Como eu carnavalizo o teatro, fico à vontade para teatralizar o carnaval, mas com muito cuidado para que uma forma não mate a outra. É preciso descobrir o que é o teatro carnavalizado e o que é o carnaval teatralizado. Não se pode fazer teatro, como a Beija Flor faz, com uma dramaticidade tão intensa, que os componentes deixam até de cantar o samba, deixando também de ser narradores comunitários para serem fenômenos, como diria Brecht, que sabem rir e chorar.

Isto é uma forma de teatralização que ajuda a matar o próprio teatro. Se eu saí do teatro para descobrir o que é o teatro, é porque não quero mais usar essa forma necrosada de expressão baseada em possibilidades psico-realistas; que não é a linguagem do grupo social, que nada tem a ver com a linguagem popular.

JLPM - Sendo assim, o Enredo da Unidos de Cabral, este ano, é mais do que uma homenagem a você?

AMIR HADDAD - É uma confluência natural e muito legal . A Escola é pequena, e nós temos interferido na medida do possível. Eu gostaria de ter tido condições de trabalhar mais a Escola, mas este é o primeiro contato. Talvez, no próximo ano, consigamos aprofundar o trabalho. Apesar de não participarmos, totalmente, nós estamos colocando alguma coisa, ali; fazendo uma intervenção ética e estética. A maior parte das pessoas que vai desfilar, já trabalhou comigo ou é meu aluno. Então, eu acho que alguma coisa vai acontecer.

Este trabalho é bom, inclusive, por causa do aprendizado que nos proporciona. O carnaval faz parte do currículo da minha escola de teatro, que se chama Escola Carioca de Espetáculo Brasileiro. Eu gostaria que houvesse também a Escola Nordestina de Espetáculo Brasileiro e a Escola Amazônica de Espetáculo Brasileiro; que fosse possível trabalhar e aglomerar idéias e formas dramáticas específicas de cada região, que são abundantes e diversificadas pelo Brasil afora, em vez de continuar bebendo apenas da fonte do espetáculo europeu, já exaurida; e, assim, descobrir um espetáculo possível para o futuro.

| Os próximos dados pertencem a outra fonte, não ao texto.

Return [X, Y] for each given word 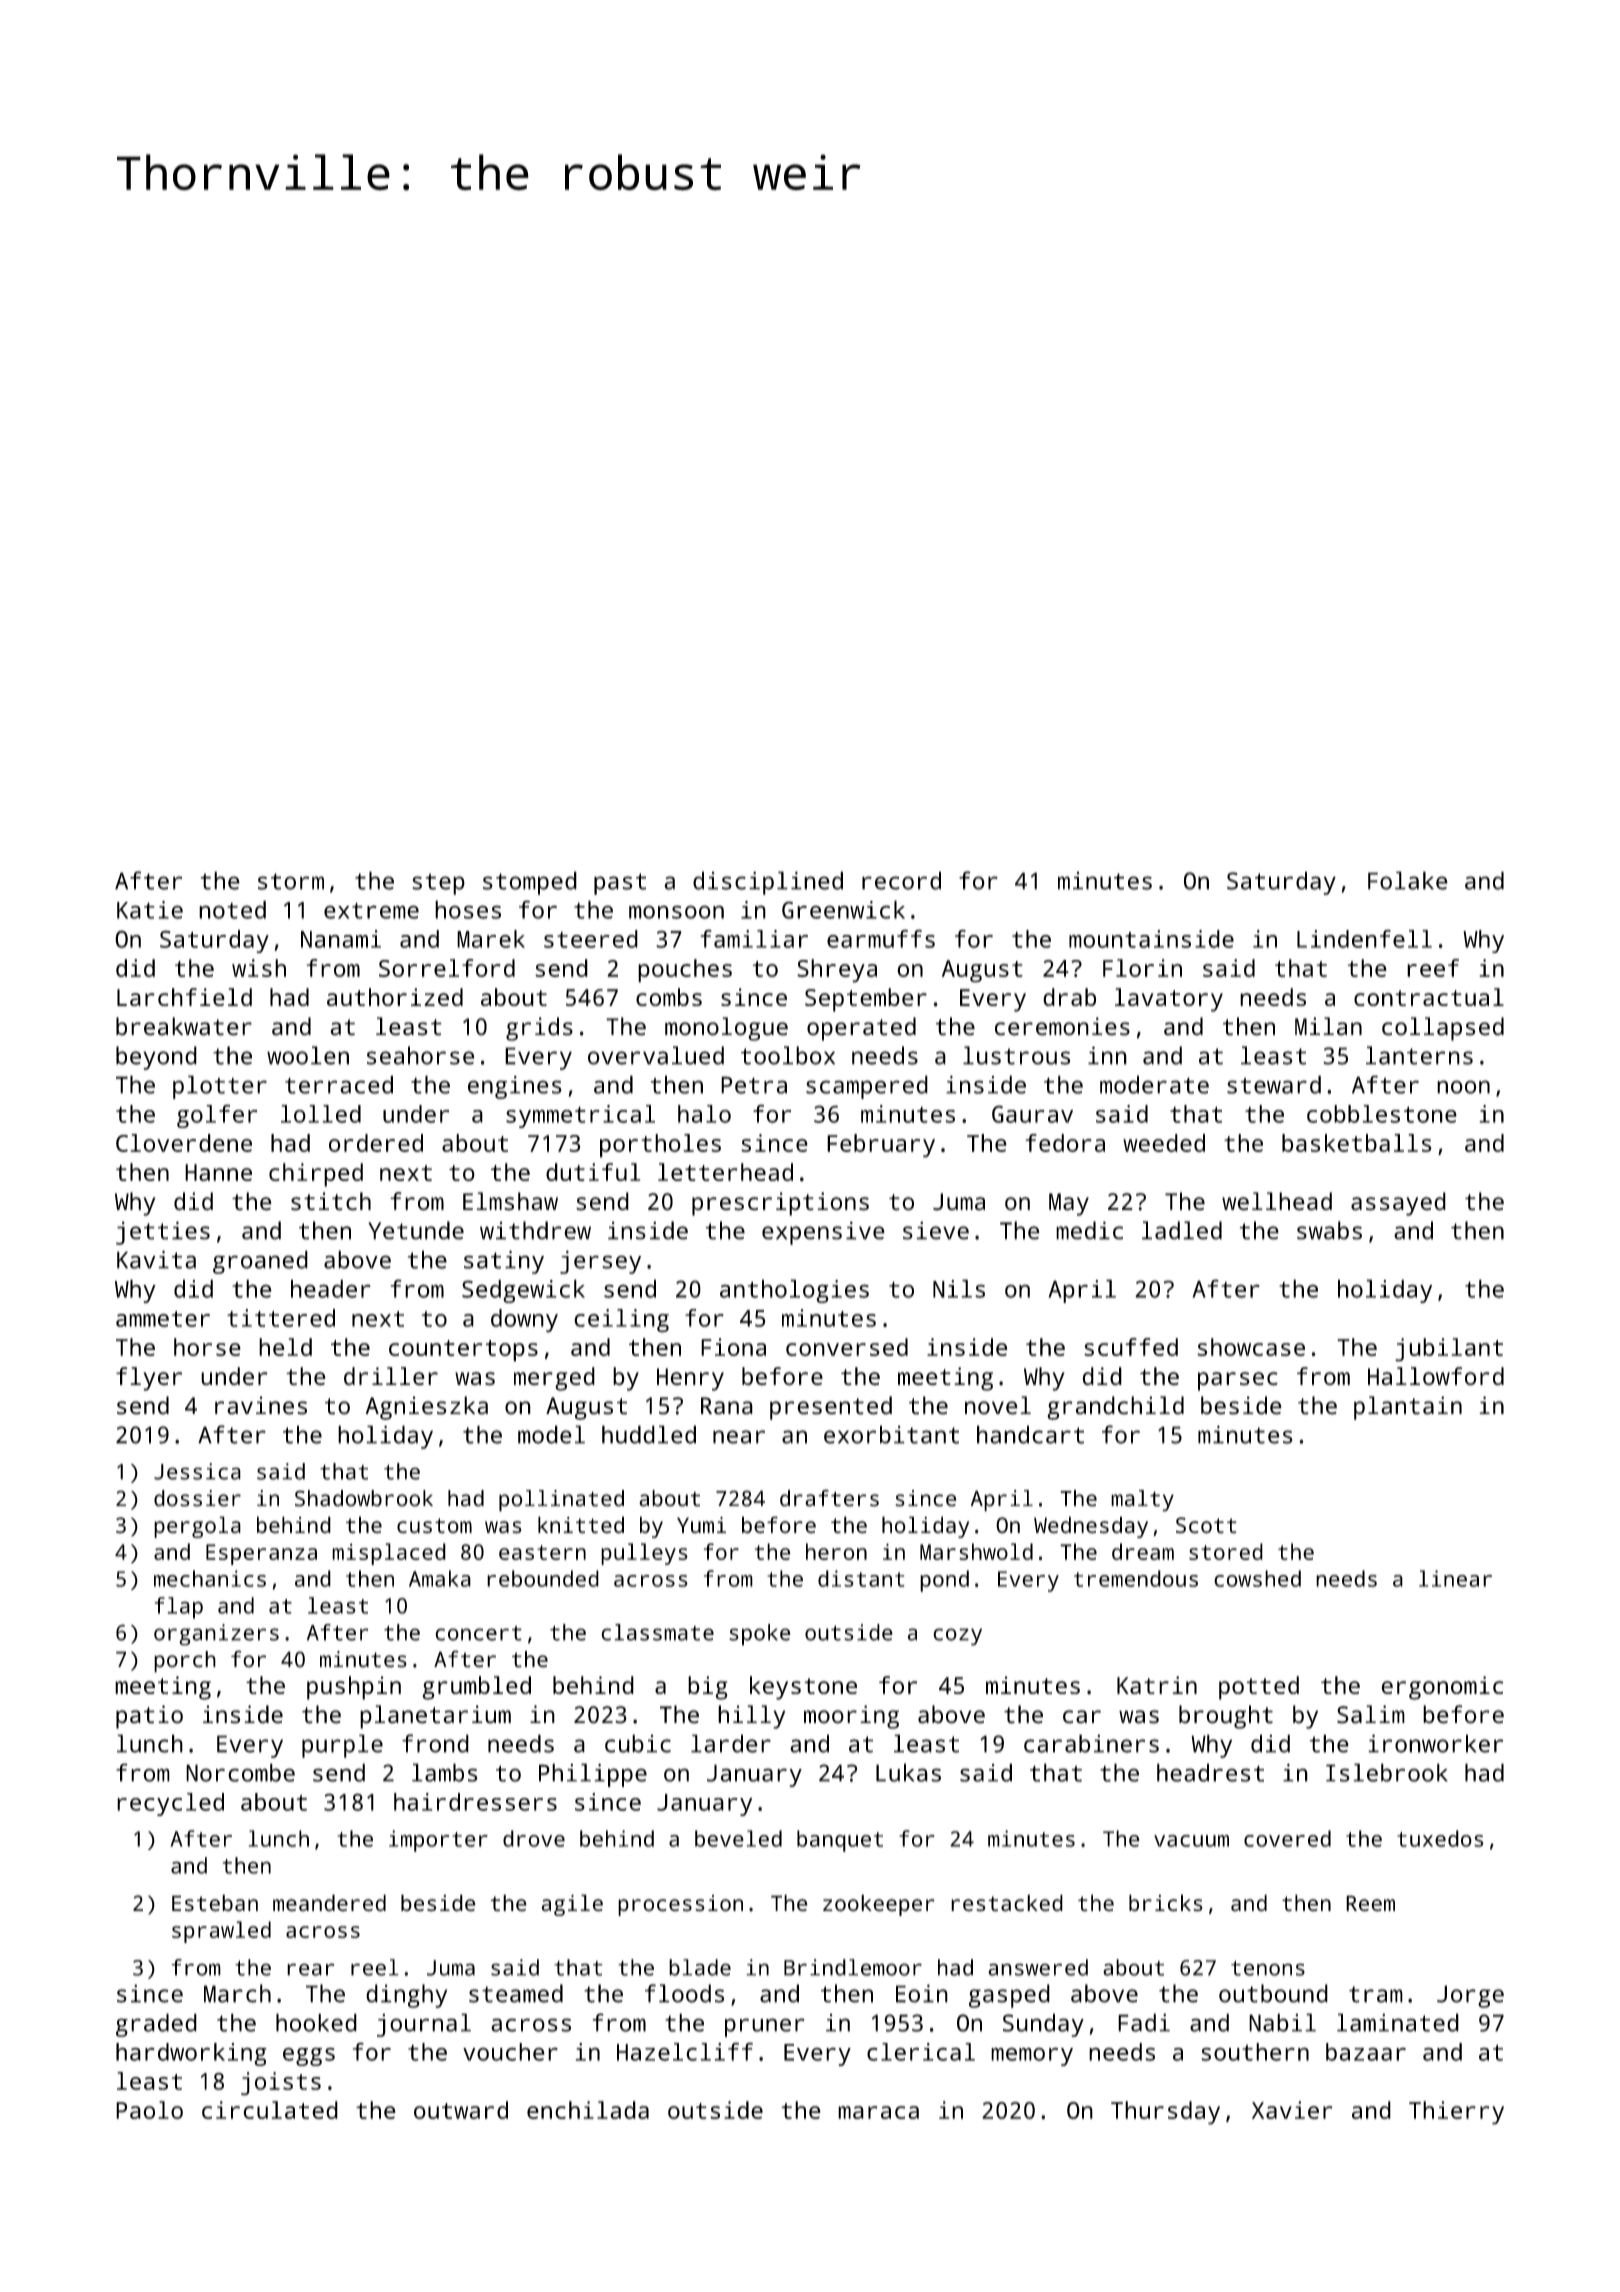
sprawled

E, depois do carnaval, nós voltaremos ao “ Dar Não Dói; O Que Dói É Resistir

JLPM – E o que significa isto?

É o título de um épico de rua, que conta a história dos artistas em confronto com a ditadura. São 3 horas de espetáculos com mais de 40 atores. Mas, esta também é a máxima do nosso trabalho: dar não dói; o que dói é resistir; por que o ego enrijece, e, até aparecer o verdadeiro “eu”, é preciso mexer muito nas estruturas egóticas, e a resistência é enorme. Então, tornou-se uma regra para os nossos atores, trabalhar com muita liberdade para ir ao encontro dos seus próprios limites. Se alguém não consegue dar, é a resistência que provoca a dor, o medo de se entregar. E, se entregar é fator essencial para quem quer participar de uma manifestação generosa como é o espetáculo teatral; essa organização do mundo, de afeto, sempre generosa, mesmo que seja para falar de uma realidade terrível, É a utopia do espetáculo, e o ator tem que se preparar para fazer o espetáculo.

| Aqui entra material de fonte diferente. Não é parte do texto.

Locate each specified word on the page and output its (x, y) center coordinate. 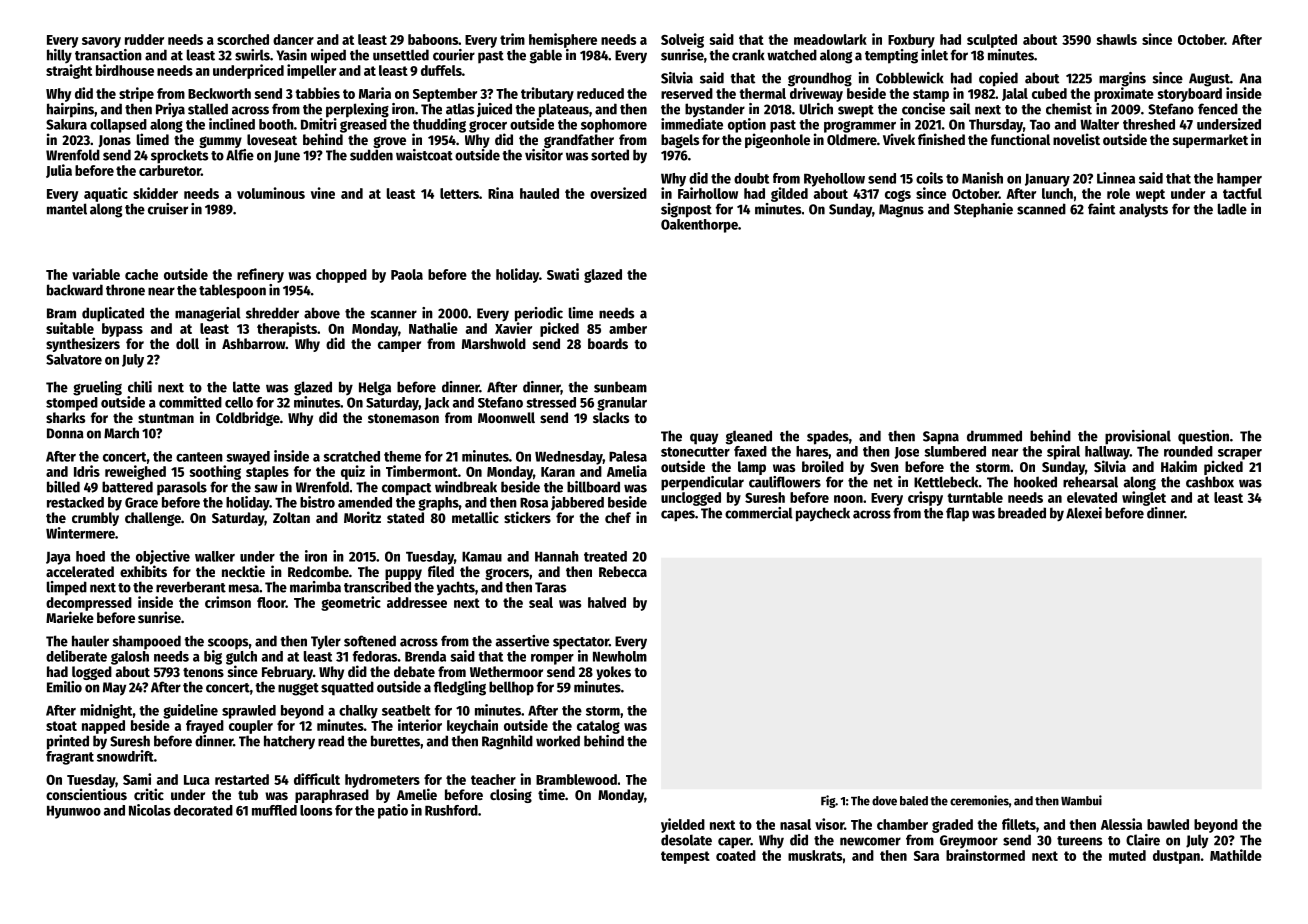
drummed (994, 436)
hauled (539, 193)
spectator (581, 643)
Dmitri (319, 124)
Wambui (1081, 800)
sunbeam (620, 387)
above (322, 313)
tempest (685, 857)
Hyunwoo (74, 812)
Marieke (70, 617)
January (1047, 180)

JLPM – E, que tipo de problemas se enfrenta, ao levar um espetáculo para a rua?

AMIR HADDAD - Botar um espetáculo desse, na rua , é difícil. Há o interesse de quem paga, quem não paga, das pessoas comprarem ou não. São muitos atores, transporte, alimentação, roupa, som. À noite ou à tarde, o espetáculo também precisa de iluminação. Tudo custa dinheiro e não encontramos estímulo financeiro para sairmos. Mas, às vezes vale a pena sairmos. Com a última apresentação do Ta Na Rua, conseguimos um pequeno patrocínio de um projeto do Ministério da Cultura para viajarmos com o espetáculo.

JLPM - É preciso apresentar um espetáculo às próprias custas a fim de conseguir verbas para dar prosseguimento ao trabalho?

AMIR HADDAD - Sim, porque ninguém investe em um trabalho em processo. Só investem em resultados. Nosso trabalho é avaliado como se fosse, mesmo, uma mercadoria.